North Korea Launches Its Own Propaganda-Filled Netflix Clone
If you have internet access and a hankering to learn more about the supreme leader, you're in luck
If we had to take an uneducated guess on how North Korean leadership and state media is promoting its freshly-developed clone of Netflix, we’d assume it’d be something like: “Good news for all you North Koreans with unfettered internet access: we have a new, Netflix-style streaming service that will allow you to totally binge out on entertaining content for hours!”
There are, of course, significant caveats to this new service: given that internet access is highly restricted within the hermit country, all content will consist of little more than government propaganda.

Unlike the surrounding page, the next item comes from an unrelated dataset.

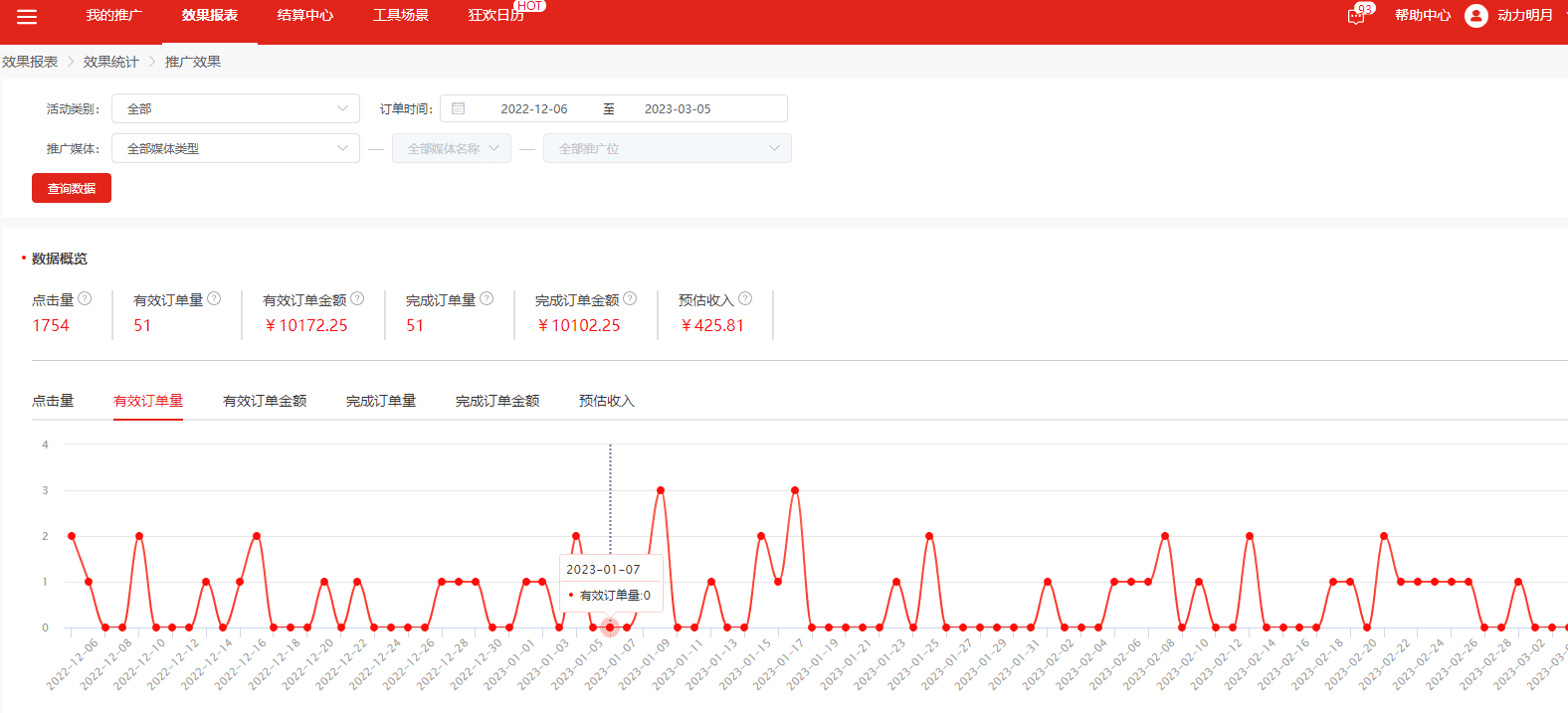Switch to 结算中心 in top navigation
The width and height of the screenshot is (1568, 713).
(305, 16)
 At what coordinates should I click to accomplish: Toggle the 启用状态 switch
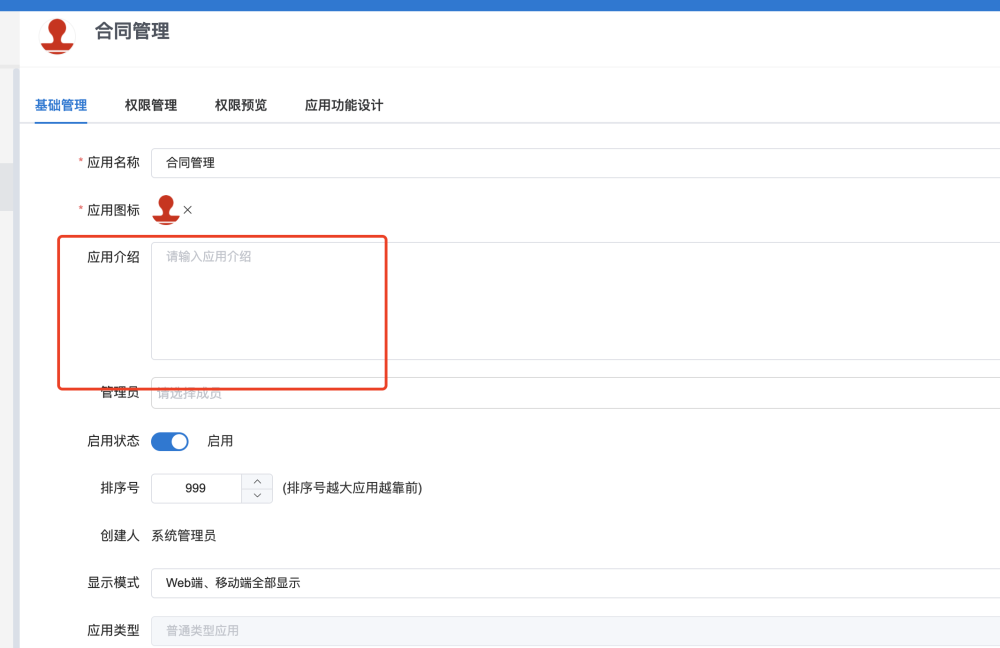pos(170,441)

According to NKNews.org, the new set-top box technology is called “Manbang” (translating to “everywhere”) and will feature video on demand content to go with five channels that broadcast over the internet. This includes state-sponsored news and morally-minded television programming to go with documentaries about Kim Jong Un and the state government. The system requires a phone line, high-speed modem, cable box, and television set, so those looking to veg out on their state-issued tablet need not apply.
As Gizmodo notes, it’s just the latest in a long line of U.S.-inspired tech innovations that the country has pioneered following a state-sanctioned smartphone and Mac-esque operating system. How well Manbang will actually work remains up for question, given the country’s abysmal history with technology. (The country has zero secure internet servers per 1 million people, according to the World Bank.)